Qui diceris Paraclitus – Komm, Tröster, der die Herzen lenkt. Dieser Tröster, dieser Geist der Wahrheit, dieser Gefährte, den man uns ankündigt - sind wir uns jemals Seiner Gegenwart bewusst geworden?

"Er ist es, der uns rufen lässt: Abba, Vater!" (Röm 8,15). Aber wie oft sind wir wirklich davon überzeugt gewesen, dass wir einen Vater haben? Wie oft haben wir uns tatsächlich als Söhne gefühlt, als Söhne und Töchter Gottes? Ohne Ihn wäre die Religion nichts als ein Bündel von Pflichten ohne Möglichkeiten, ein hohles Gebet, wirkungslose Sakramente, eine langweilige Messe, gehalt- und sinnlos. Er ist es, der uns die Dinge Gottes kosten, den Geschmack an ihnen prüfen lässt. Aber finden wir Geschmack an ihnen?
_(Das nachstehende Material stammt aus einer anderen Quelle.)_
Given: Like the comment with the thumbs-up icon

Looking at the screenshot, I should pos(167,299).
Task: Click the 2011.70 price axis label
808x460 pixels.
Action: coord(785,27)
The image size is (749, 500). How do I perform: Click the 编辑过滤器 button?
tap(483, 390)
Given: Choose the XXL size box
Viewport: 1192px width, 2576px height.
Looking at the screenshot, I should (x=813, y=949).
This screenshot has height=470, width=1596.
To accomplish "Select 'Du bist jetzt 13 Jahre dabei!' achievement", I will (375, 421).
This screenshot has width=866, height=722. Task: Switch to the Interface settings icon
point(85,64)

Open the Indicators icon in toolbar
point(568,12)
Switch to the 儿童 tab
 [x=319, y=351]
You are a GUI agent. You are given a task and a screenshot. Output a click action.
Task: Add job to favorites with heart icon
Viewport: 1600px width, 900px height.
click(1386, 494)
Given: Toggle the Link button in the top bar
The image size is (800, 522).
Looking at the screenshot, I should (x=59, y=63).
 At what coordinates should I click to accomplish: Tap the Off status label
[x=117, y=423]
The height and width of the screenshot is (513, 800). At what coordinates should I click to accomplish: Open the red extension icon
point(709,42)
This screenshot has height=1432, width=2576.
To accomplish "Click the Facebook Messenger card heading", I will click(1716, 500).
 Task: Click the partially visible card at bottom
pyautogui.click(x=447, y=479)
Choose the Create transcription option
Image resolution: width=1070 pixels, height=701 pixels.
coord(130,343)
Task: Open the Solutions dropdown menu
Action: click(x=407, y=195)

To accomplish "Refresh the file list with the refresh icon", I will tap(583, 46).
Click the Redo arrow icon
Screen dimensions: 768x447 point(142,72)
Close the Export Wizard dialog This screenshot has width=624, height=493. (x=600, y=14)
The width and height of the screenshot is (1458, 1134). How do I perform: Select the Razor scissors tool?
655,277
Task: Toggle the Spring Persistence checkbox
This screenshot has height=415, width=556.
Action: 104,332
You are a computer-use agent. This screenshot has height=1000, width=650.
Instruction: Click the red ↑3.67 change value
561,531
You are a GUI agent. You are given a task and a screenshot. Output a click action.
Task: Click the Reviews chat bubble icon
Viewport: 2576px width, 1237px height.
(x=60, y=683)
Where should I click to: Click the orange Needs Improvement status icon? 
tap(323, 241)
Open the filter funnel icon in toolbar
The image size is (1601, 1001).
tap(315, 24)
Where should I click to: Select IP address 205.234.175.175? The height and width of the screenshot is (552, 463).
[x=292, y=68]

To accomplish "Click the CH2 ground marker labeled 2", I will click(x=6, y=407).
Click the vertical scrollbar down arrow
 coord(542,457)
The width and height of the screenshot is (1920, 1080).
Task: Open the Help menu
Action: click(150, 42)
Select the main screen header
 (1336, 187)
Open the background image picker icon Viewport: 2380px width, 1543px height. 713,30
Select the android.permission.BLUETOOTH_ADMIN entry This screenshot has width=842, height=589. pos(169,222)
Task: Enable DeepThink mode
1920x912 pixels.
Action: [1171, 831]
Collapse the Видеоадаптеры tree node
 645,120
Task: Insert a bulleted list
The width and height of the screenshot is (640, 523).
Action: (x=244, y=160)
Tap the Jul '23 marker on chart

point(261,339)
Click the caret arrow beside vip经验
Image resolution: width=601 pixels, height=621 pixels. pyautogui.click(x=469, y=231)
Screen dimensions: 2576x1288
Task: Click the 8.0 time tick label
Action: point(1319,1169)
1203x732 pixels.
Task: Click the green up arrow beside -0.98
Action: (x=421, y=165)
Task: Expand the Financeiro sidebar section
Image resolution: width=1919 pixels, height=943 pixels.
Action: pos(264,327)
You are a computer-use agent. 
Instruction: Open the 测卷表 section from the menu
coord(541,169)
"O Gott, der Du die Herzen der Gläubigen durch den Hauch des Heiligen Geistes erleuchtet hast, gib uns durch diesen selben Geist den dauernden Geschmack an den Dingen Gottes und die ständige Freude an der Gegenwart dieses Tröster-Geistes: durch Jesus Christus, unserm Herrn." (Gebet zum Heiligen Geist.)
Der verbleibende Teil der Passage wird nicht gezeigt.